- What the exercise asks -
Copy out all lines of the material below in which "agent" occurs.
= Beginning of Section =
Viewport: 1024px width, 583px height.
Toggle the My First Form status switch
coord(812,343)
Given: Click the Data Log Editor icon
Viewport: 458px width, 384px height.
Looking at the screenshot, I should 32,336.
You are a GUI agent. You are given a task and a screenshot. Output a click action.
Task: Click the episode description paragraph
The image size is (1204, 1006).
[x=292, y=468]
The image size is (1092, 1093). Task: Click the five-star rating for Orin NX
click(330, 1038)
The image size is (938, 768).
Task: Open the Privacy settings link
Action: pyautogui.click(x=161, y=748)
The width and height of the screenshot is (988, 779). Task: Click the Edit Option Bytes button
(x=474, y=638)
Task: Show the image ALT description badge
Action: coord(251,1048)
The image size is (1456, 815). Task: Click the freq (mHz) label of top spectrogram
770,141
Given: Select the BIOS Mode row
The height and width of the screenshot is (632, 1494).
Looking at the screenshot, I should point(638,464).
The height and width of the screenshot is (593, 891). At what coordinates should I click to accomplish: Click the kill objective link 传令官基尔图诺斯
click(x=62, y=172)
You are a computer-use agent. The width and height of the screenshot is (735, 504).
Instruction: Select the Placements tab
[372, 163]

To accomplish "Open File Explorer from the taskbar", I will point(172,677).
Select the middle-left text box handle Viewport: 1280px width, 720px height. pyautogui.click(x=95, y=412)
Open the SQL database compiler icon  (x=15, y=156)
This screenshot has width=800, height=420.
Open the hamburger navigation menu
= End of Section =
- Exercise result -
You are a GUI agent. You are given a task and a screenshot. Output a click action.
You are a computer-use agent. The width and height of the screenshot is (735, 504).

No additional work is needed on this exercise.